Transgender: „Ich fühle mich im falschen Körper.“ Wie Phantasien der Eltern unsere Geschlechtsidentität mitbestimmen.

Sich in seinem Körper nicht zu Hause zu fühlen, ist ein uraltes Problem der Menschheit. Wir fühlen uns mitunter gefangen in unserem Körper. Wie wir uns in unserem Körper fühlen, hängt unter anderem davon ab, mit welchen Augen uns unsere Eltern anblickten. Die Blicke gerade in der frühen Kindheit sind etwas ganz Subtiles. Mutter und Vater haben oft schon bei der Zeugung Phantasien darüber, wie ihr Kind vielleicht einmal sein wird. Auch wünschen sich Mutter und Vater oft – zumindest in der unbewussten Phantasie – ein bestimmtes Geschlecht ihres Kindes.

Ist das Kind geboren, werden auch in den Eltern wieder kindliche Gefühle geweckt. Die Eltern können sich mehr oder weniger bewusst daran „erinnern“, wie sie sich selbst als Kind fühlten. Die Mutter, die stillt oder sich für das Fläschchen entscheidet (oder entscheiden muss), hat bestimmte Phantasien über ihr Muttersein und ihre Weiblichkeit. Zwischen Mutter und Kind spielt sich in der frühen Zeit unglaublich viel ab, was sich oft nur schwer in Worte fassen lässt.

Der Vater, der in seiner Funktion das Kind oft „aktiviert“ und dem Kind die Möglichkeit gibt, aus der engen Zweierschaft mit der Mutter zu treten, hat ebenfalls seine Phantasien, die sich in Blicken ausdrücken. Wie wir uns in unserer Haut als Junge oder Mädchen und später als Mann oder Frau fühlen, hängt auch damit zusammen, was die Eltern uns – auch ganz ohne Worte – vermittelt haben.

Ständiger Wandel

Dabei entwickelt sich unsere Geschlechtsidentität fortwährend: Während wir als Kinder manchmal nicht gleich als Mädchen oder Junge erkannt werden, ändert sich dies in der Pubertät.
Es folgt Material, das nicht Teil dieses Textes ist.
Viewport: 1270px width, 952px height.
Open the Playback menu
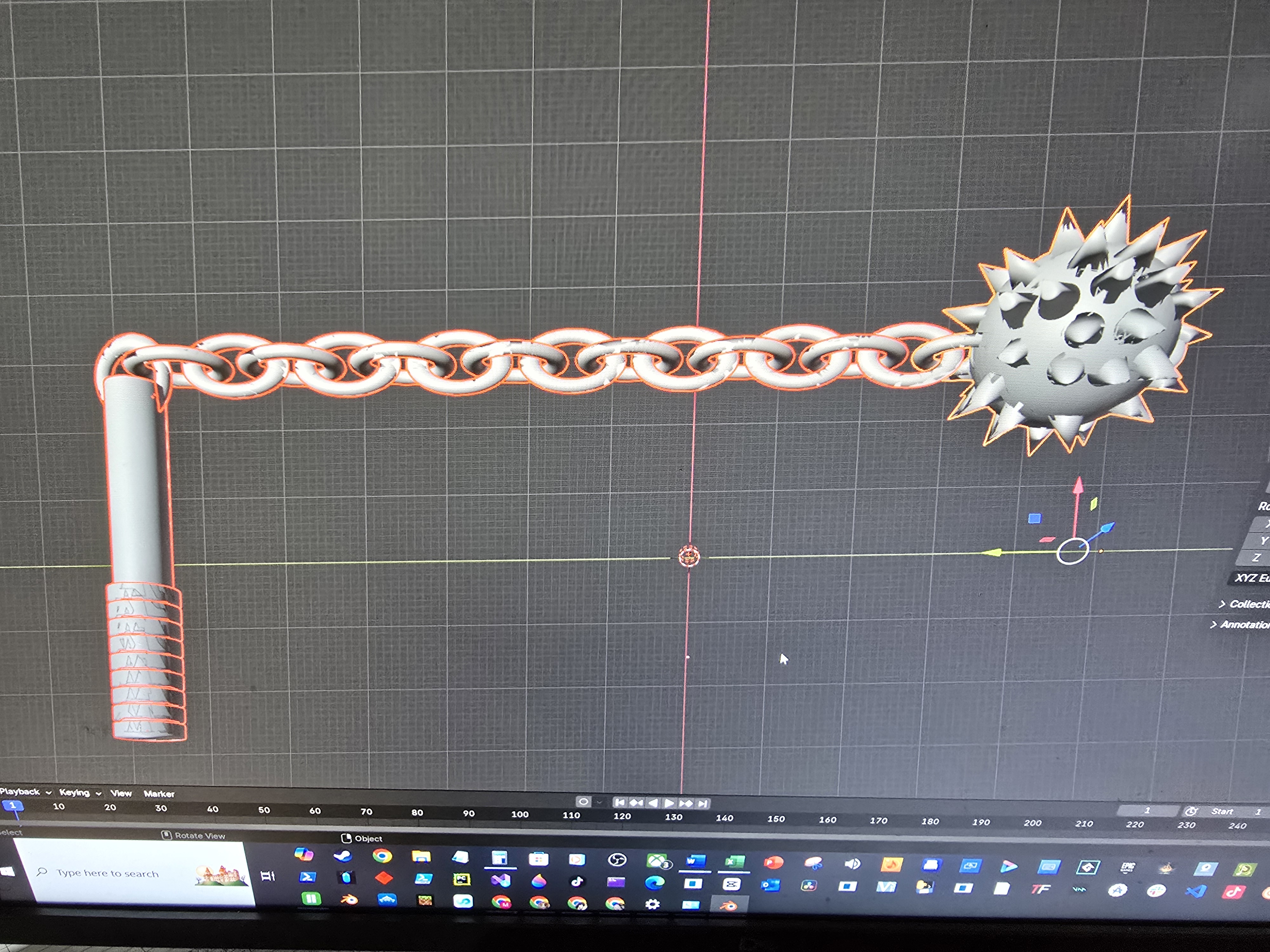pos(20,792)
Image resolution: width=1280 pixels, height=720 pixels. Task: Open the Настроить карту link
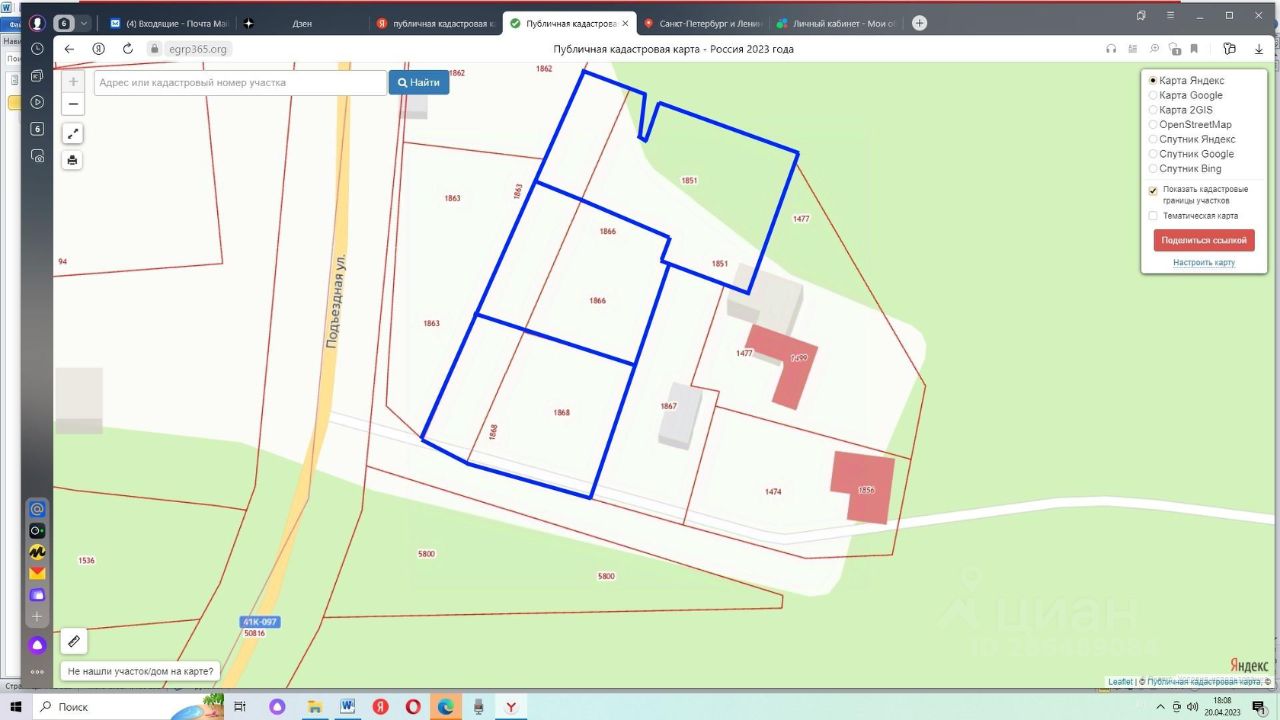point(1203,263)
Wie fühle ich mich als Mädchen oder junge Frau mit meinen Brüsten? Diese Frage ist unbewusst mit vielen Gefühlen verknüpft. Daran gebunden ist auch die Frage: Wie empfand ich die Brüste meiner Mutter? Kam mir die Mutter zu nah? Fand ich ihre Brüste vielleicht ekelhaft? Wie war mein Verhältnis zum Vater? Hat er mich oft überfordert oder ist er mir ebenfalls zu nah gekommen?

Die rein körperlichen Gefühle sind das Eine. Dann kommen gesellschaftliche Fragen hinzu: Wie werde ich als Mädchen oder Junge, als Mann oder Frau, von der Gesellschaft behandelt? Welche sozialen Vorstellungen gibt es bei mir selbst und anderen? Kann ich mich frei fühlen? Die Entwicklung ist ein Abenteuer.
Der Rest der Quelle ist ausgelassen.